• [Linhas para processamento]:

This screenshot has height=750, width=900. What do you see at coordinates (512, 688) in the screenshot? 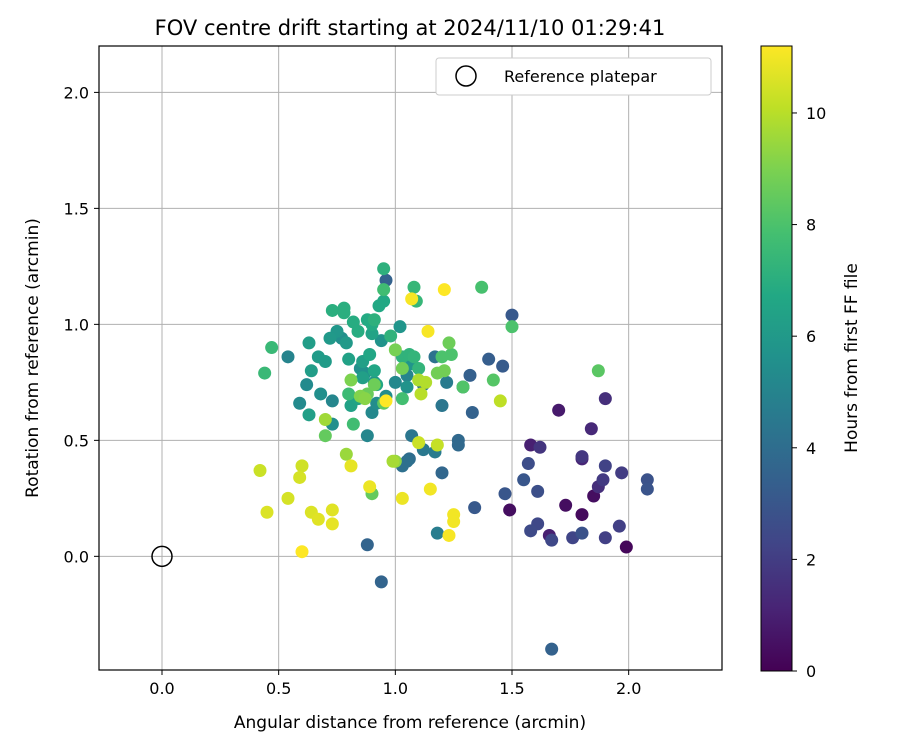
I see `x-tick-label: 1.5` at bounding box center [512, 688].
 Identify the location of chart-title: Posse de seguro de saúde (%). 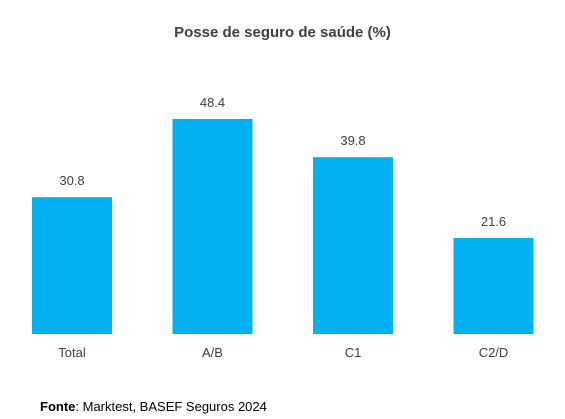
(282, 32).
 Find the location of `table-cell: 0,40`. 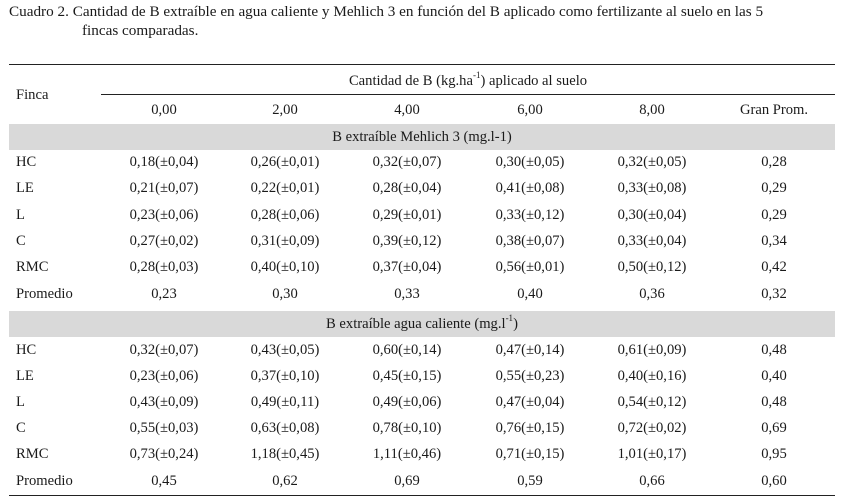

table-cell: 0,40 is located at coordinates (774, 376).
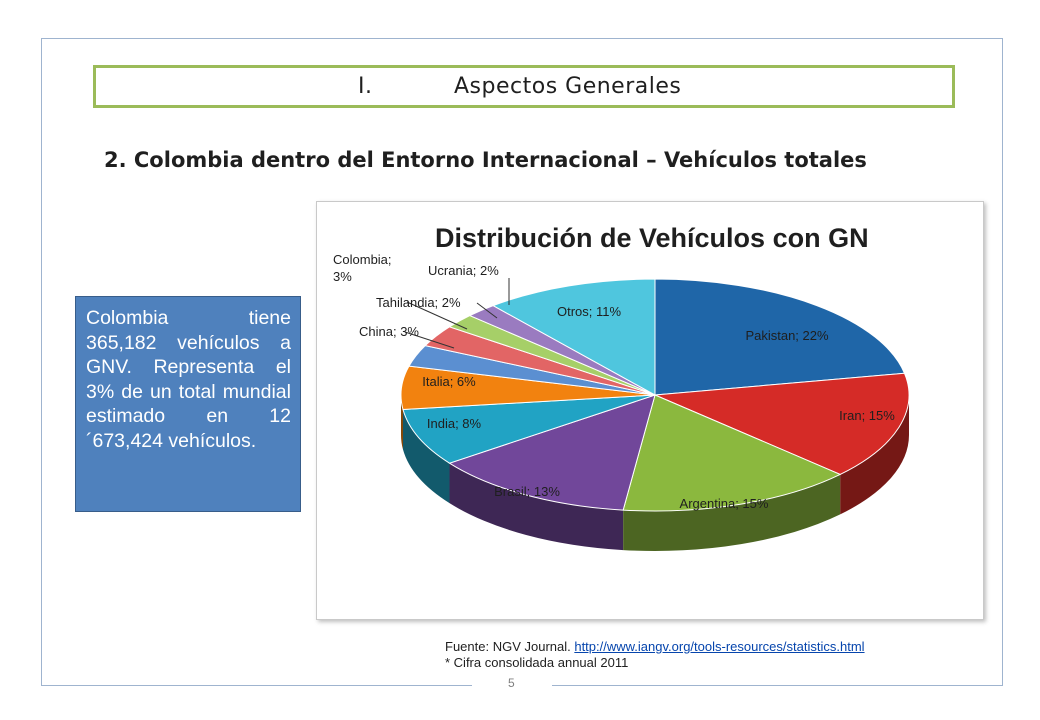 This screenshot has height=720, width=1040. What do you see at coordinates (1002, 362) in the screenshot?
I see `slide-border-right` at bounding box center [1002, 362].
==
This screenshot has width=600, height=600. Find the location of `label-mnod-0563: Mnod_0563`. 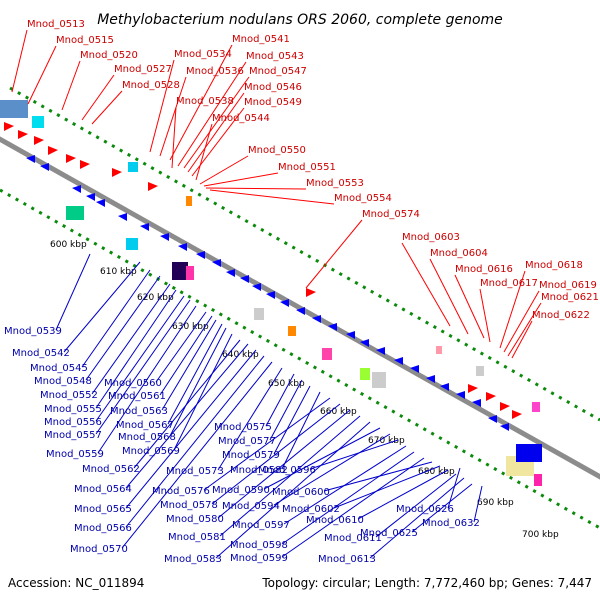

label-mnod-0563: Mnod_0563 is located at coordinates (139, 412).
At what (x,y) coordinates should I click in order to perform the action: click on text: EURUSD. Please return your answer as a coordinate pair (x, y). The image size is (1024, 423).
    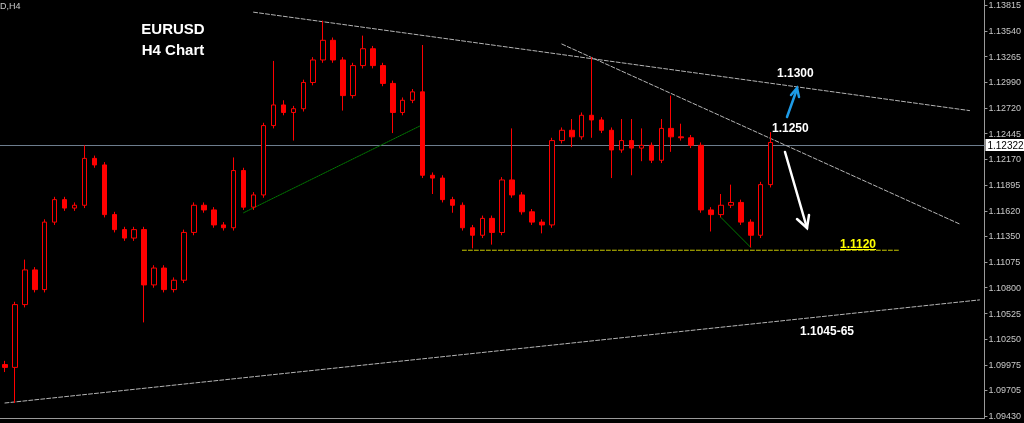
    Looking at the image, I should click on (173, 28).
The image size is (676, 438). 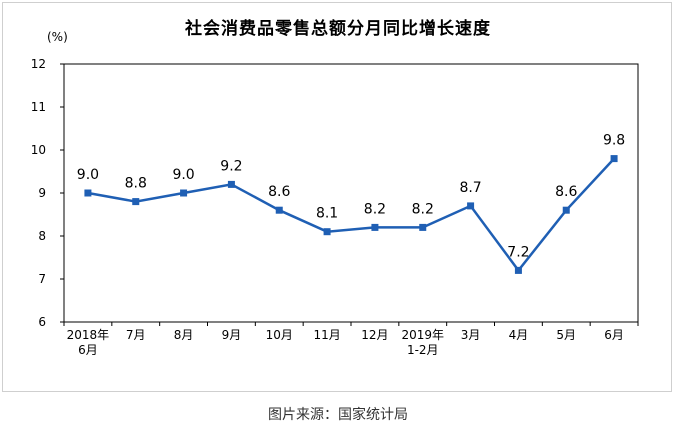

• [Sua tarefa]:
Reproduza as linhas desde a que contém "This screenshot has height=750, width=900." até a que contém "center [1002, 362].", trocando "location" por "position" e mantendo todo o restante inalterado. Omita as imagens na resposta.

• [Resposta ao exercício]:
This screenshot has height=750, width=900. What do you see at coordinates (512, 688) in the screenshot? 
I see `x-tick-label: 1.5` at bounding box center [512, 688].
 Identify the position of chart-title: Posse de seguro de saúde (%). 
(282, 32).
 Find the position of `table-cell: 0,40`. 

table-cell: 0,40 is located at coordinates (774, 376).
 This screenshot has height=720, width=1040. What do you see at coordinates (1002, 362) in the screenshot?
I see `slide-border-right` at bounding box center [1002, 362].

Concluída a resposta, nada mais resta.